In a new exhibition at the Smithsonian American Art Museum—Tiffany Chung: Vietnam, Past Is Prologue—Chung probes the legacies of the Vietnam War and its aftermath through maps, videos and paintings that highlight the voices and stories of former Vietnamese refugees.
She begins with a fine-grained look into one person's story--that of her father, who fought for the South Vietnamese military during the war--then widens out to encompass the stories of other former refugees, and pulls out further still to show the global effects of their collective migration in the war's wake.
A centerpiece of the exhibition is a new series of video interviews with former Vietnamese refugees who live in Houston, Southern California and Northern Virginia, commissioned by the Smithsonian American Art Museum.

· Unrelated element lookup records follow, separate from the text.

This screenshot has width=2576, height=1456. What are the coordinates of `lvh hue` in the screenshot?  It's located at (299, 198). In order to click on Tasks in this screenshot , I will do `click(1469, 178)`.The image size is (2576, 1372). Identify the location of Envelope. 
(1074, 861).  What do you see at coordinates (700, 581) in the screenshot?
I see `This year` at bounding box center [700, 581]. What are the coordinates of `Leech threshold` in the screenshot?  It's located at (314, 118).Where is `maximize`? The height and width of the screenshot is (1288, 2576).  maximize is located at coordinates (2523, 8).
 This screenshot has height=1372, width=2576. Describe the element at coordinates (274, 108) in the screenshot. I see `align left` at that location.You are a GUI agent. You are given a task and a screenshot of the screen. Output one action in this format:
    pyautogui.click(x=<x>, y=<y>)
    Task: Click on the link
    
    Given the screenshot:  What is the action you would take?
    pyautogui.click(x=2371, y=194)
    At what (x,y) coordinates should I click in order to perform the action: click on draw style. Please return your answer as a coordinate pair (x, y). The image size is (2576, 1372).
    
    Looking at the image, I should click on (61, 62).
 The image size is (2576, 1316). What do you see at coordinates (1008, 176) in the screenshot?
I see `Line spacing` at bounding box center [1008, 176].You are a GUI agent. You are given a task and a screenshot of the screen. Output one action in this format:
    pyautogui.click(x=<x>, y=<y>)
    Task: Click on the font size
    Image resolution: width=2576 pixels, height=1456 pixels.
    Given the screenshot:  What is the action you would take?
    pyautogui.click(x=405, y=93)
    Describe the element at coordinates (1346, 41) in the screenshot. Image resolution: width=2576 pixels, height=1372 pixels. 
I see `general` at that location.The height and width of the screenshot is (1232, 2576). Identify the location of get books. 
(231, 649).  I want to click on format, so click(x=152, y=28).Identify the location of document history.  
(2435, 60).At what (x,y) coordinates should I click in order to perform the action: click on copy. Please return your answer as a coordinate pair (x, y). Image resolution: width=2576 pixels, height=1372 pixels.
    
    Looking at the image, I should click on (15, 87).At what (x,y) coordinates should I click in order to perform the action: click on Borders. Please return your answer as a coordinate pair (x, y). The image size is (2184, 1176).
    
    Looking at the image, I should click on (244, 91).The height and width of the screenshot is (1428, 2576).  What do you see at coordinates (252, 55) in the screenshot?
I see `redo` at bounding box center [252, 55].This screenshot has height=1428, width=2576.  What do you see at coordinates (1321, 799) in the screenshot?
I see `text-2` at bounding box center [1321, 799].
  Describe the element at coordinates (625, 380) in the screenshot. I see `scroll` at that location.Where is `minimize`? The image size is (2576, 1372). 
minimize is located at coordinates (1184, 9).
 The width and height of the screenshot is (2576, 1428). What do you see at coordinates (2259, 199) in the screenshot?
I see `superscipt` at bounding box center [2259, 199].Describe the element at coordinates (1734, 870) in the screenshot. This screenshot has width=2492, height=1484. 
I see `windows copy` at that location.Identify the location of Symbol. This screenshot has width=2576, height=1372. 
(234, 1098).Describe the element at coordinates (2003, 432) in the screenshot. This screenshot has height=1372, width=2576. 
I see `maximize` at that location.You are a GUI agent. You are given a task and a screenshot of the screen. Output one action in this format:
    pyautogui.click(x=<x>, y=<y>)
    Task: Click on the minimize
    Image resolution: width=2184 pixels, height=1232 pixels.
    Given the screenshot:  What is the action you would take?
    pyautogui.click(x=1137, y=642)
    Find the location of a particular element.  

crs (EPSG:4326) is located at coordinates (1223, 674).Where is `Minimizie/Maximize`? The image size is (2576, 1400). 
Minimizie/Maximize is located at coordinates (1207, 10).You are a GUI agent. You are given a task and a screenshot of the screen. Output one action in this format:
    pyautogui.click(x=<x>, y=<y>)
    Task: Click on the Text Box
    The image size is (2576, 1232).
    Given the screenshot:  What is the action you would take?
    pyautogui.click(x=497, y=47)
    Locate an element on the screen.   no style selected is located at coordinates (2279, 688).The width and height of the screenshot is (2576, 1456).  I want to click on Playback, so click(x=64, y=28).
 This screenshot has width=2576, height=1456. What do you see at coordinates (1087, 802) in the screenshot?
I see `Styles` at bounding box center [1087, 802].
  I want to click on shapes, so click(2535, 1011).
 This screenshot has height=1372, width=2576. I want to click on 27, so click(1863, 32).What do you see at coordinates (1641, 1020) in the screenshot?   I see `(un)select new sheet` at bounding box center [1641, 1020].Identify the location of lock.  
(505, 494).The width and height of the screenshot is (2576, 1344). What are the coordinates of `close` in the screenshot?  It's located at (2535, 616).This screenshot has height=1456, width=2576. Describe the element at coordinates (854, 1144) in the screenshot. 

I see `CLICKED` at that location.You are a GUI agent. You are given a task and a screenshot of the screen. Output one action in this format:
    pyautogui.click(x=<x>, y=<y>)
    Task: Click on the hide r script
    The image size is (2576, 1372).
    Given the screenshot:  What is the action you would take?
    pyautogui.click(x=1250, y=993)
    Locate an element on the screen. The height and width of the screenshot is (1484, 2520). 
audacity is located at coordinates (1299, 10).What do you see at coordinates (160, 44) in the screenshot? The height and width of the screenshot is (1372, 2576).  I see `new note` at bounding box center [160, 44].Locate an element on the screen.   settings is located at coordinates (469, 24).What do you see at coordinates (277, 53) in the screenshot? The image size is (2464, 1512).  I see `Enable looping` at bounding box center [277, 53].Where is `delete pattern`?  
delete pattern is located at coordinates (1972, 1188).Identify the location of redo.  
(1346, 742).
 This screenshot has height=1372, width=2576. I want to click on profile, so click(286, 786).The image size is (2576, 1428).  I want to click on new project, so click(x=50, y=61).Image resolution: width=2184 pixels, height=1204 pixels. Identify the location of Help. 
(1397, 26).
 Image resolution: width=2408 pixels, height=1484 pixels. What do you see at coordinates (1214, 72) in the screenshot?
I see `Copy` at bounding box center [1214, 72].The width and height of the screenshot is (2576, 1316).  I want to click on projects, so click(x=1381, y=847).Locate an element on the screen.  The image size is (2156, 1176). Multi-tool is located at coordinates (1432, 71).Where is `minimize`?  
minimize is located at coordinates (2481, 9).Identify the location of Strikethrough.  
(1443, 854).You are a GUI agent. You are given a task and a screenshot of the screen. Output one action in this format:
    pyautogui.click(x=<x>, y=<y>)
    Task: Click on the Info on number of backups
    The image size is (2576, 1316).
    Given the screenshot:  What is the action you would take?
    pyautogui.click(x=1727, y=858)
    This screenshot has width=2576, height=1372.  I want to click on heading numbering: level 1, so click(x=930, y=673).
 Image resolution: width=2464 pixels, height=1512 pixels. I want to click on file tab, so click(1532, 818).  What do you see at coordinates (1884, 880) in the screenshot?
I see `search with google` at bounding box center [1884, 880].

"As Vietnamese Americans living in the U.S., our narrative of the war is almost invisible," said Chung. "I'm interested in hidden stories, or histories that were erased into official records. The histories are real. They're just not there for you to see."
"Tiffany Chung questions what we know about the Vietnam War," said Sarah Newman, the museum's James Dicke Curator of Contemporary Art. "She explores the malleability of memory and the foreignness of the past and questions how we understand history as much as its agreed-upon facts. Although her research illuminates previously unknown facts and stories, we come away ironically comprehending less while understanding more."
Vietnam, Past Is Prologue is on view through Sept. 2, 2019.
Chung will give the James Dicke Contemporary Artist Lecture at the Smithsonian American Art Museum on May 2, 2019.